Ich habe immer versucht, die Position, die ich gerade innehatte – sei es nun Pressesprecher oder Regionalmanager – mit so viel Freude und Fleiß zu bestreiten, wie es mir möglich war. Diese Einstellung hat mich dann immer zum nächsten spannenden Jobangebot geführt, mein großes Interesse an Neuem dazu, es auch anzunehmen!
Du bist auch in diversen sozialen Medien sehr aktiv und hältst uns dadurch über deine Aktivitäten auf dem Laufenden. Manchmal passiert es auch, dass eben diese Medien an deine Wurzeln erinnern, unser Ortschronist Manfred Wegleiter hat kürzlich auf Facebook dein früheres Engagement bei der Haiminger Heimatbühne wieder aufleben lassen. Wäre das auch ein Karriereweg für dich gewesen? Was fällt dir sonst noch immer wieder ein, wenn du an deine „alte Heimat“ denkst?

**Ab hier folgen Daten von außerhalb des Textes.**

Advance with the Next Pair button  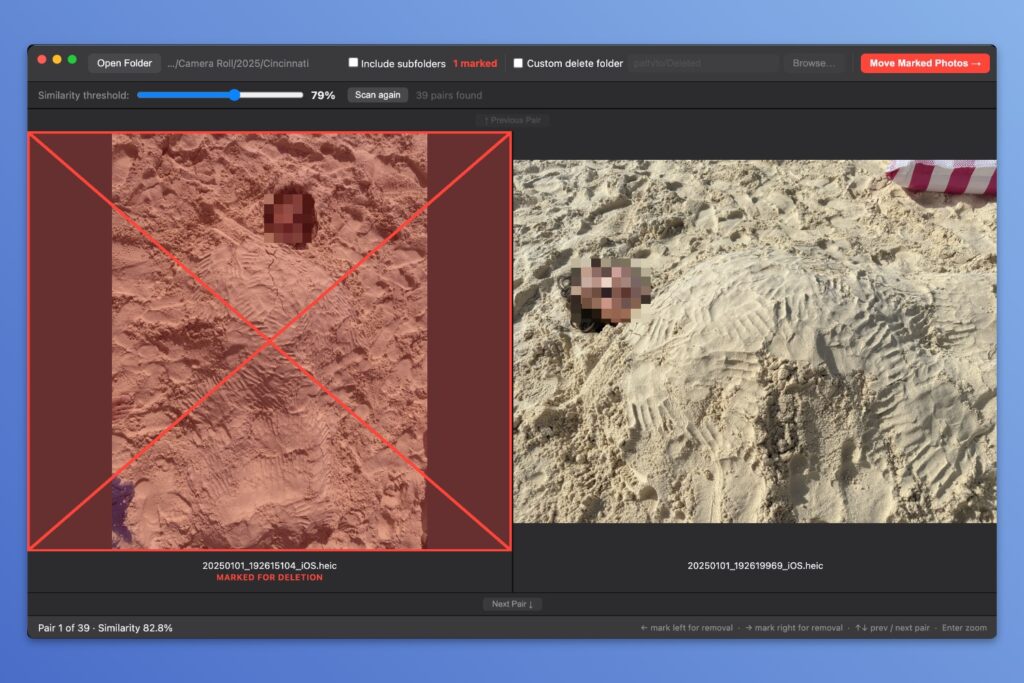point(512,604)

Mit Haiming verbinden mich so viele unvergessliche Momente, weswegen ich von tiefstem Herzen sagen kann: Ich liebe diesen Ort. Ich habe sehr viele tolle Erinnerungen aus meiner Kindheit, viele davon im Wald. Ich habe hier sehr viel Familie, die mir unglaublich wichtig ist: Meine Mama, meine Geschwister, Tanten und Onkel. Leider ist mein Vater sehr früh verstorben, da war es mein Opa, der zu einer wichtigen Bezugsperson und auch zu meinem Mentor wurde.

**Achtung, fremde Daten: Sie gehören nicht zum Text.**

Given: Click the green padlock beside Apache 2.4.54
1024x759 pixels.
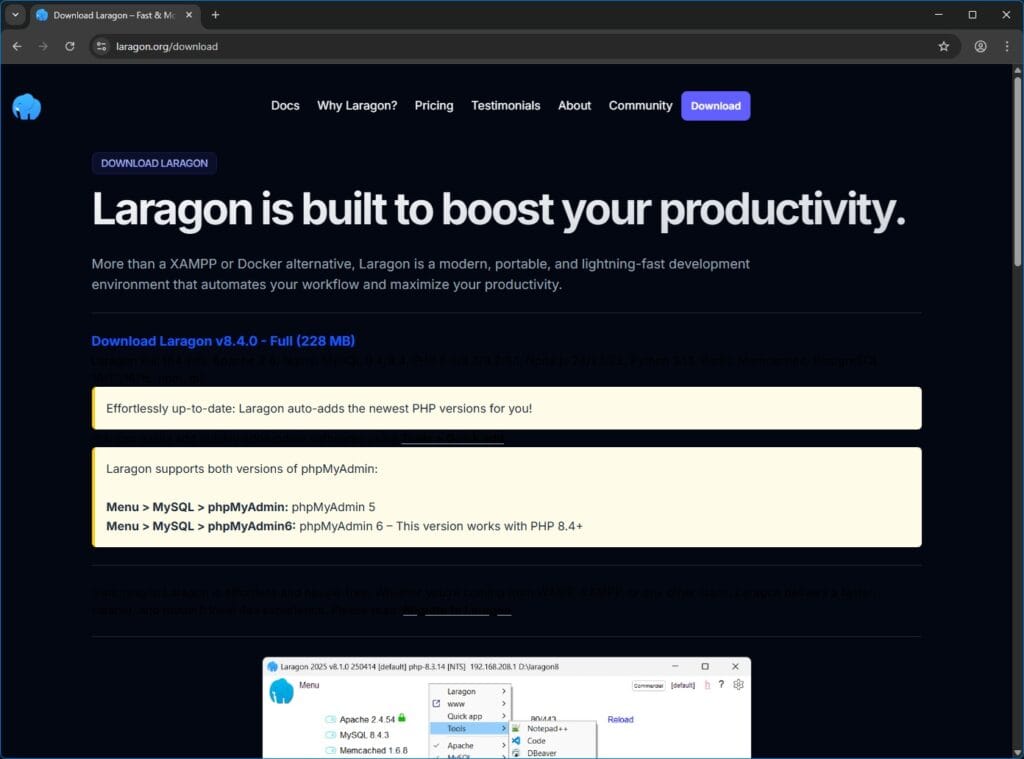Looking at the screenshot, I should [402, 718].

Gerne denke ich an die Vereine zurück, bei denen ich dabei sein durfte: Eben die Heimatbühne, die Silberbuam, der Fußballverein. Ich bin auch mal eine Zeit lang Schiedsrichter gewesen. Da lernst du unglaublich viel fürs Leben und für die Politik. Als Gemeinderat durfte ich mich auch engagieren. Kommunalpolitik ist in einer Hinsicht großartig: Was du tust, siehst du relativ schnell. Wird ein neuer Kinderspielplatz beschlossen, kommt es sehr bald zur Umsetzung.
Zu guter Letzt denke ich auch gerne an meine verschiedenen Ferialjobs zurück: Ich war ja unter anderem bei der Gemeinde, bei Olymp und bei Maurer-Wallnöfer. Und um die erste Frage noch zu beantworten: Ich mag die Öffentlichkeit, also könnte ich mir auch sehr gut vorstellen, heute Schauspieler zu sein!
Zu deinen politischen Kompetenzen zählen mitunter der Natur- und Klimaschutz, die öffentliche Mobilität und der Verkehr. Bereiche, die ihre Schnittmengen beim Ausstoß von Kohlenstoffdioxid finden. Betrachten wir zum Beispiel das Jahr 2021, so kommen wir weltweit auf etwas mehr als 37 Milliarden Tonnen Kohlenstoffdioxid, Österreich verzeichnet etwas über 77 Millionen Tonnen, 22 Millionen Tonnen sind hierbei Verkehr. Wir sprechen hier von etwa 0,06 Prozent. Wenn Klimaschutz nur geopolitisch gelingen kann, wo können wir den geforderten Verzicht auf den Verbrenner-PKW einordnen, wenn Großkonzerne in den USA, China und Indien für etwa die Hälfte des globalen Kohlenstoffdioxid-Ausstoßes verantwortlich sind? Gibt es auch klimatechnische regionale Vorteile?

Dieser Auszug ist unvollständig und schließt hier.